A hot potato: Artificial Intelligence has advanced to the point where systems can now clone voices convincingly in real time, letting attackers mimic anyone during a live conversation. The breakthrough removes earlier limits that depended on prerecorded clips or slow processing, raising new cybersecurity and identity verification concerns.

Cybersecurity firm NCC Group has demonstrated that combining open-source AI tools with off-the-shelf hardware can generate real-time voice deepfakes with minimal latency. The technique, dubbed "deepfake vishing," uses AI models trained on samples of a target's voice to produce live impersonations that operators activate via a start button on a tailored web interface.

The process requires only modest computing power, though high-end graphics processing units improve results. The researchers ran the system on a laptop with an Nvidia RTX A1000 GPU – a lower-tier card – and achieved delays of only half a second. Audio samples show the system can produce convincing voice replicas even from poor-quality recordings, suggesting it could function with built-in microphones on everyday laptops and smartphones – making malicious use easier.

Previous voice deepfake services often required several minutes of training data and produced only prerecorded clips, making them less adaptable for live improvisational interactions. The ability to change voice in real time eliminates the natural pauses and hesitations that would otherwise reveal an impersonation attempt.

NCC Group Managing Security Consultant Pablo Alobera shared that during controlled testing with client consent, combining the real-time voice deepfake with caller ID spoofing successfully deceived targets in almost every attempt. The breakthrough greatly improves the speed and realism of voice forgery, exposing new risks even in ordinary phone calls.

While voice deepfakes have made notable progress, real-time video deepfakes have not yet reached the same level of sophistication. Recent viral examples use cutting-edge AI models such as Alibaba's WAN 2.2 Animate and Google's Gemini Flash 2.5 Image (nicknamed Nano Banana), which can digitally transplant virtually anyone into realistic video scenarios.

However, these systems still struggle to produce high-quality video in live settings and often exhibit inconsistencies in facial expressions, emotions, and speech synchronization. Trevor Wiseman, founder of the AI cybersecurity firm the Circuit, told IEEE Spectrum that mismatches between tone and facial cues remain giveaways even to casual observers.

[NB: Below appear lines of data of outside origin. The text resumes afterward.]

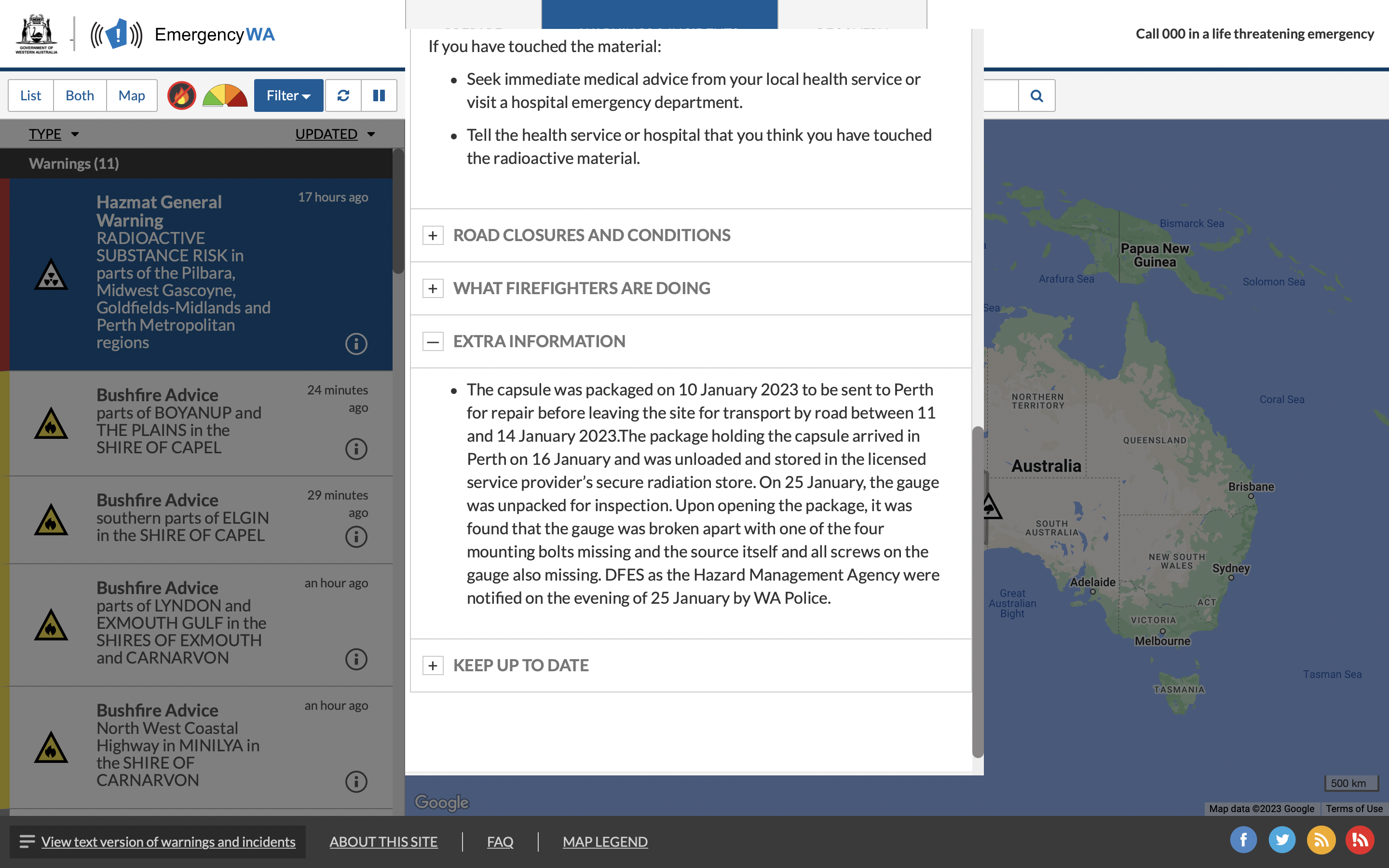Pause auto-refresh with the pause button
The image size is (1389, 868).
(x=379, y=95)
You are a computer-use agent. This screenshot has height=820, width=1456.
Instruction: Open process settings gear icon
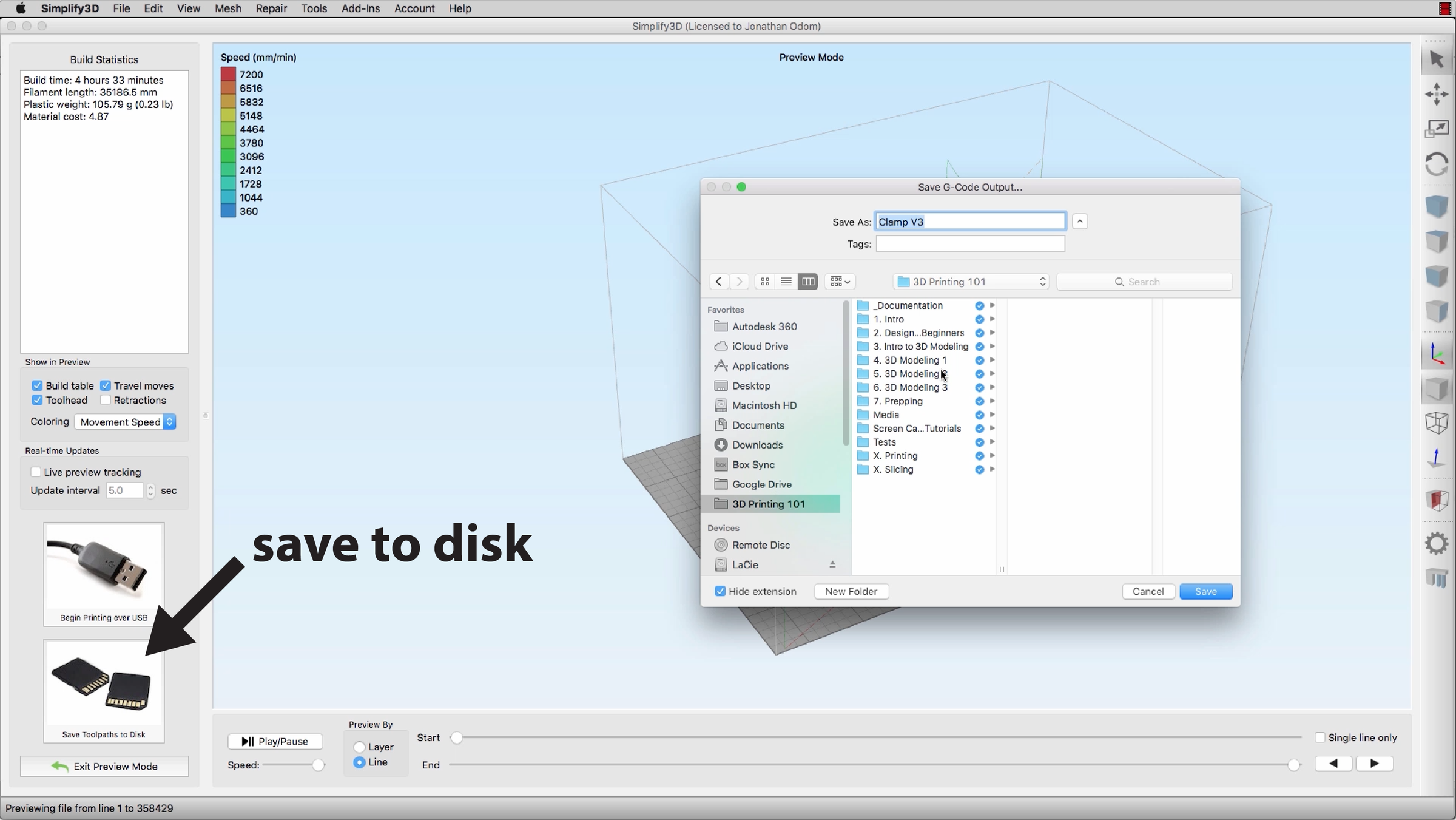(1436, 543)
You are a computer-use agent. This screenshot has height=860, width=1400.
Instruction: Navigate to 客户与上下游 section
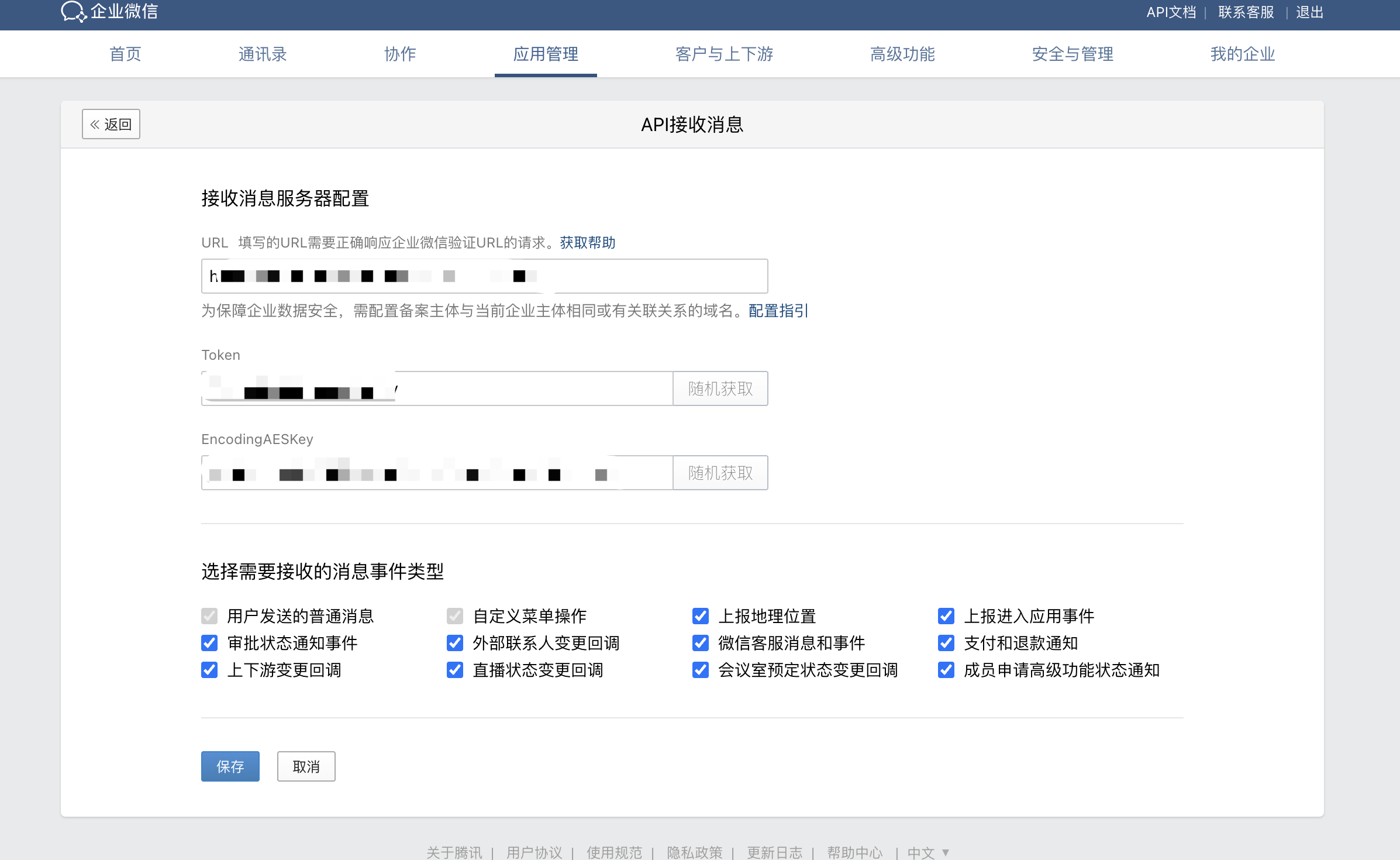click(723, 54)
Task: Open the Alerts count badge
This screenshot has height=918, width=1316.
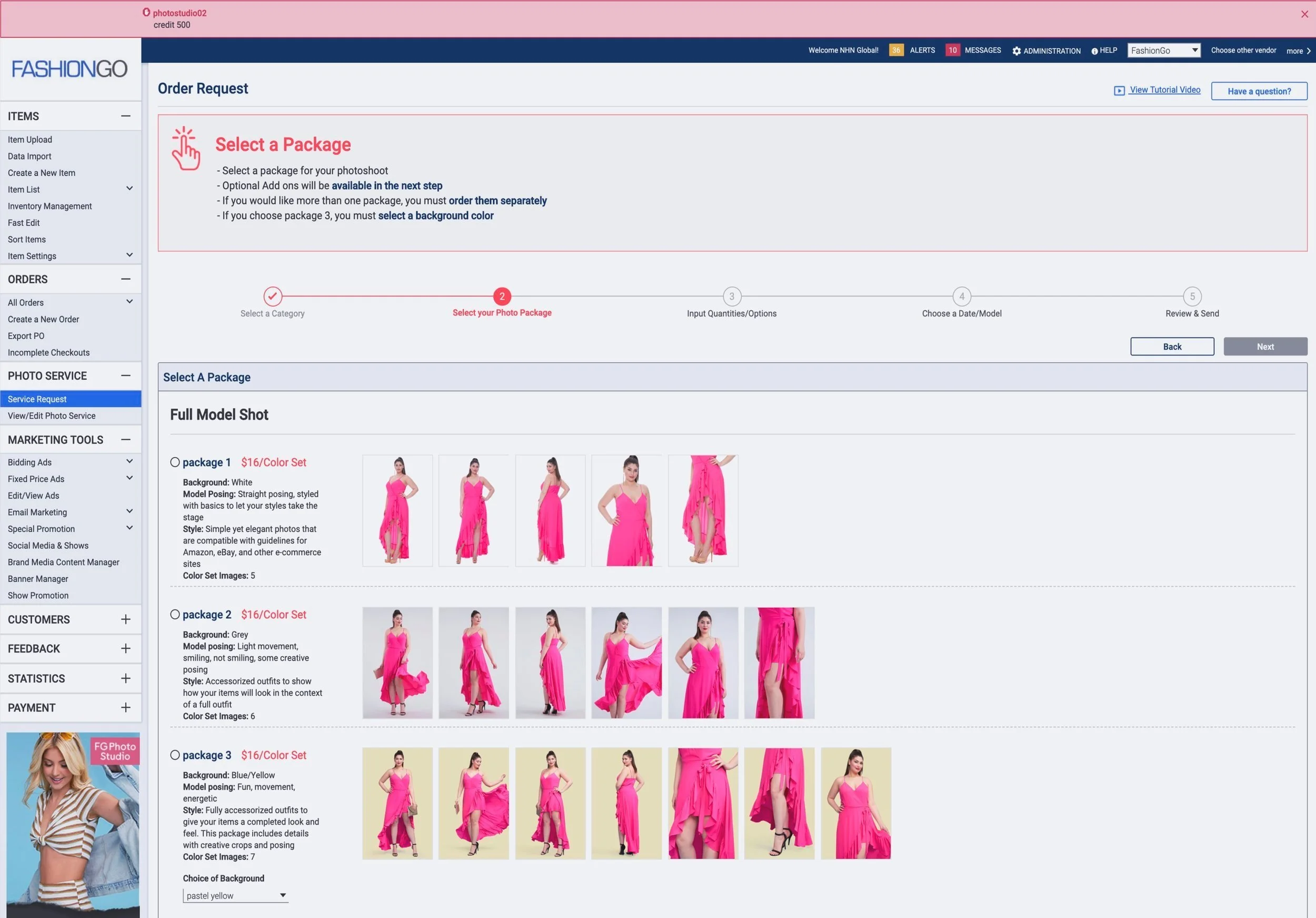Action: [x=896, y=51]
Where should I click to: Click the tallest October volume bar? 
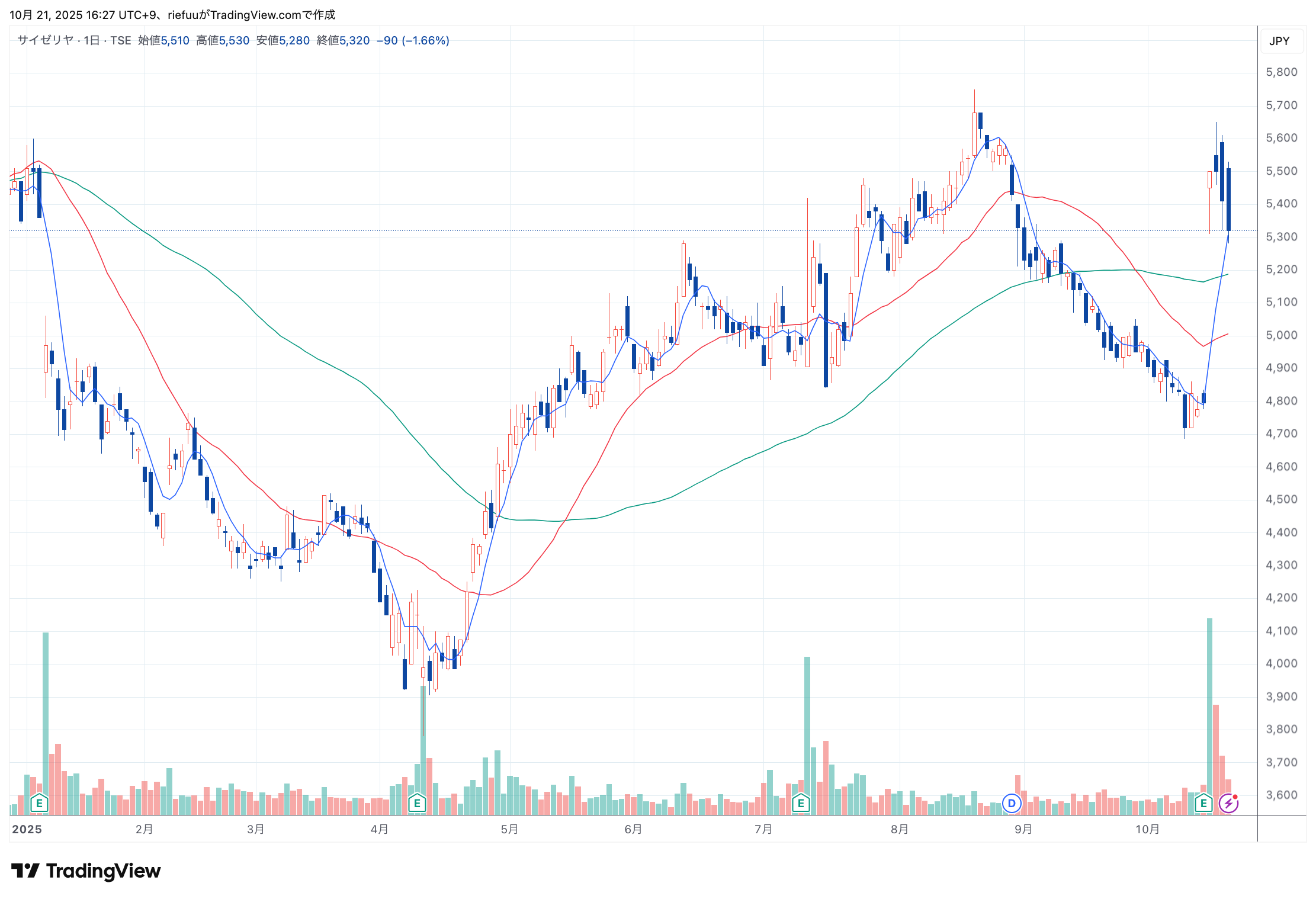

The growing prevalence of these technologies has already led to tangible consequences. Wiseman points to a case where a company was fooled during the hiring process, sending a laptop to a fraudulent address after being duped by a video deepfake. Such cases show that voice and video calls cannot be relied on for authentication.

As AI-driven impersonation becomes more accessible, experts warn that new forms of verification will be essential. Wiseman advocates adopting unique, structured signals or codes – akin to the secret signs used in baseball games – to confirm identity during remote interactions unequivocally. Without such measures, individuals and organizations remain at risk of increasingly sophisticated social engineering attacks powered by AI-generated deepfakes.